#### Trecho ####
A performance de Demi Moore foi amplamente elogiada, rendendo-lhe o Globo de Ouro de Melhor Atriz em Filme – Musical ou Comédia, além de indicações ao Oscar, Bafta e Screen Actors Guild Awards.
Brutalista
Com dez indicações, O Brutalista apresenta, ao longo de três horas e meia, a história do arquiteto húngaro László Toth, que fugiu da Europa devastada pela Segunda Guerra em busca de um novo começo na América.
A obra levou para casa três dos sete Globos de Ouro aos quais concorria: filme dramático, direção e ator em drama (Adrien Brody), abrindo-lhe o caminho como um dos favoritos para o Oscar.
Em fevereiro, uma revelação levantou discussões sobre a produção do filme. Dávid Jancsó, montador responsável pela edição, admitiu que usou ferramentas de inteligência artificial para aperfeiçoar o sotaque húngaro do inglês falado pelos personagens de Brody e de Felicity Jones, que interpreta a mulher do arquiteto.
Wicked
Indicado em dez categorias e vencedor em Figurino e Design de Produção, Wicked é um musical estrelado por Cynthia Erivo e Ariana Grande.
A produção é a primeira de uma adaptação cinematográfica em duas partes do aclamado musical da Broadway, baseado no romance Wicked: The Life and Times of the Wicked Witch of the West, de Gregory Maguire. A trama oferece uma perspectiva alternativa do clássico O Mágico de Oz, explorando a complexa relação entre Elphaba (Erivo), a futura Bruxa Má do Oeste, e Glinda (Grande), a Bruxa Boa do Sul, antes da chegada de Dorothy em Oz.
Anora
Vencedor da Palma de Ouro no último Festival de Cannes, Anora, dirigido por Sean Baker, é uma comédia dramática que mistura realismo social e humor. O filme acompanha Ani (Mikey Madison), uma jovem stripper de Nova York que inesperadamente se casa com o filho de um oligarca russo. O que começa como um conto de fadas moderno logo se transforma em um embate cultural e financeiro, enquanto a família do noivo tenta anular a união a qualquer custo.
O roteiro aborda criticamente aspectos do capitalismo americano e as complexidades das relações humanas.
A atuação de Mikey Madison rendeu à atriz de 25 anos a estatueta do Oscar.
O ator russo Yura Borisov, indicado como melhor ator coadjuvante, foi uma das surpresas entre as indicações ao Oscar em 2025. Ele faz o papel de um garoto de recados da máfia russa, que apesar durão e boca fechada, mostra um lado sentimental.
####
**Instrução**
Indique se cada afirmação concorda com o trecho, respondendo sim ou não e citando as palavras exatas do trecho que decidem. 1. O Brutalista ganhou três Globos de Ouro. 2. Wicked foi indicado em doze categorias. 3. Anora foi dirigido por Sean Baker.
#### Dados ####
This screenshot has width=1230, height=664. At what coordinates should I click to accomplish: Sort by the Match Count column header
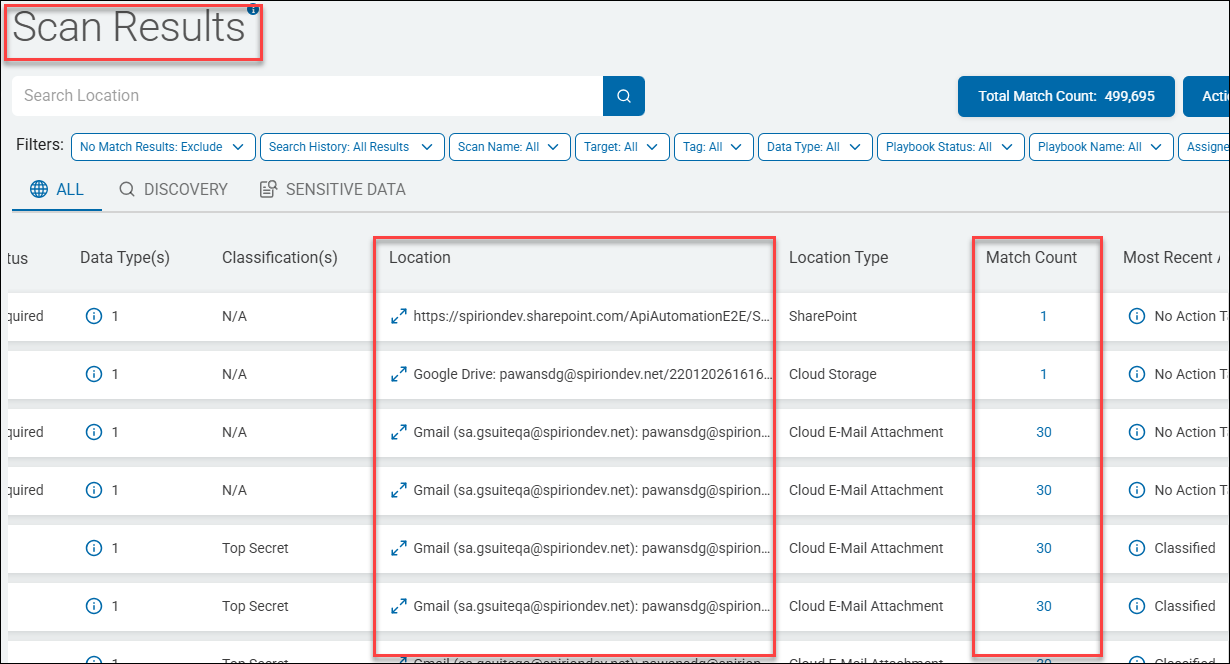coord(1031,257)
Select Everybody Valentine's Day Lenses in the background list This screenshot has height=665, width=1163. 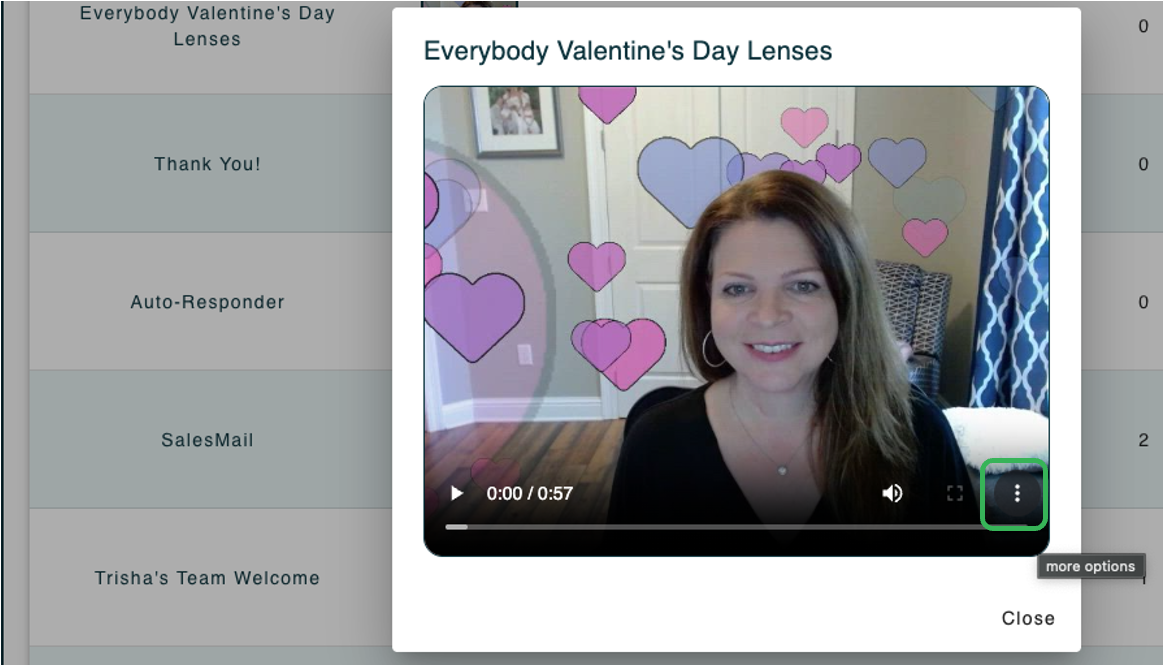(207, 27)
####
**Resposta**
1. Sim: "A obra levou para casa três dos sete Globos de Ouro aos quais concorria"
2. Não: "Indicado em dez categorias"
3. Sim: "Anora, dirigido por Sean Baker"